Well, you never know what Apple might come up with.
If they managed to utilize independent lens and sensors to create a single image, for example using 2 1/3 inch sensors (basically two of the ones used in current gen iphones), it should be technically better than a point and shoot with small aperture (which usually sports a 2/3 inch sensor) because it uses 2 lenses for more light exposure.
Ugh. Smartphone picture quality is limited by physics and geometry. Not even Apple has magic which can counter those.
DLSR photos are higher quality because the sensor is a lot bigger. That means each photocell is bigger. That means when you open the shutter to snap the picture, each pixel gets hit by more light, which means a more accurate and less noisy image.
DSLR lenses are big because when you make the sensor bigger, you have to increase the focal length of the lens in order to capture the same field of view. The field of view captured by a 28mm lens on a full-frame DSLR sensor is the same as 3.9mm lens on a 1/3" sensor.
You can't put a longer focal length lens on a phone camera because it's so thin to begin with. The focal length is the distance from the center of the lens to the sensor plane. This is simple geometry. The three ways to get a longer focal length into a shorter distance between lens and sensor.
- Using a parafocal design. But those just shift the problem from after the lens to before it. The lens ends up being bigger in front than a normal lens design.

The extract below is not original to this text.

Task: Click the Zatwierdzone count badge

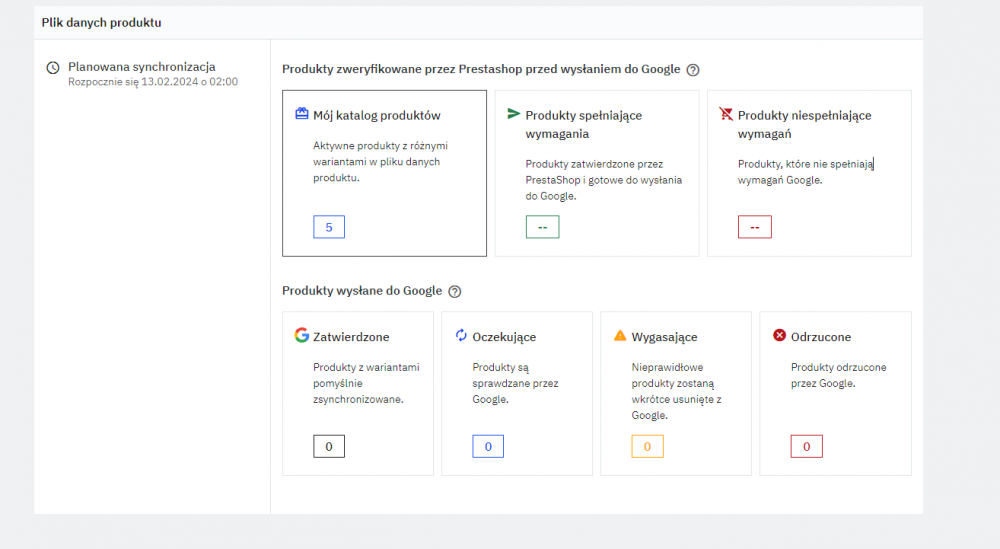Action: coord(329,446)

- Folding the light path with mirrors. This has been used on some point and shoot cameras. A 45 degree mirror or prism under the lens redirects the light, so the sensor sits at 90 degrees to the lens. Unfortunately, the sensor size then ends up being the limiting factor - a 1/3" sensor is 3.6mm in its shortest dimension. So there's no way to get a much bigger sensor into the current crop of 6-8mm phones.
- Using a light field camera (i.e. no lens). Unfortunately these are still in the early stages and probably won't be competitive with optical lens designs for another 10-20 years.

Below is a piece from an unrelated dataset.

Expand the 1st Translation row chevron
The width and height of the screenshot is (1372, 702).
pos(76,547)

Putting two lenses and two sensors can in theory help, but combining the images from two lenses introduces parallax errors. If the lenses are mounted 4mm apart (pretty much the minimum for a 1/3" sensor), and your photos are, say, 12MP, that means in any picture with field of view less than 16 meters, there's a 1 pixel or greater offset between what the images the two sensors record. You can't combine them with a simple add and combine operation - that would actually make the pictures blurrier (this is in fact exactly what causes depth of field blur in regular photos - the large surface area of the lens means all the light from an object by the lens doesn't focus onto the same pixels).
3CCD video cameras get around this problem by splitting the light from the same lens onto 3 sensors. But that defeats the whole reason for doing this - getting more light onto the sensors. You'd just be splitting the light which used to fall on one sensor to fall upon two.
P&S and phone camera picture quality has been improving because of one thing - sensor technology has constantly improved and each year so a same-size photocell can produce a cleaner image using less light. The physics and geometry of the light and lenses has remained unchanged since the earliest photos in the 1800s. As gggplaya said, anyone who thinks you can get around these limits by playing with lenses is ignorant of photography.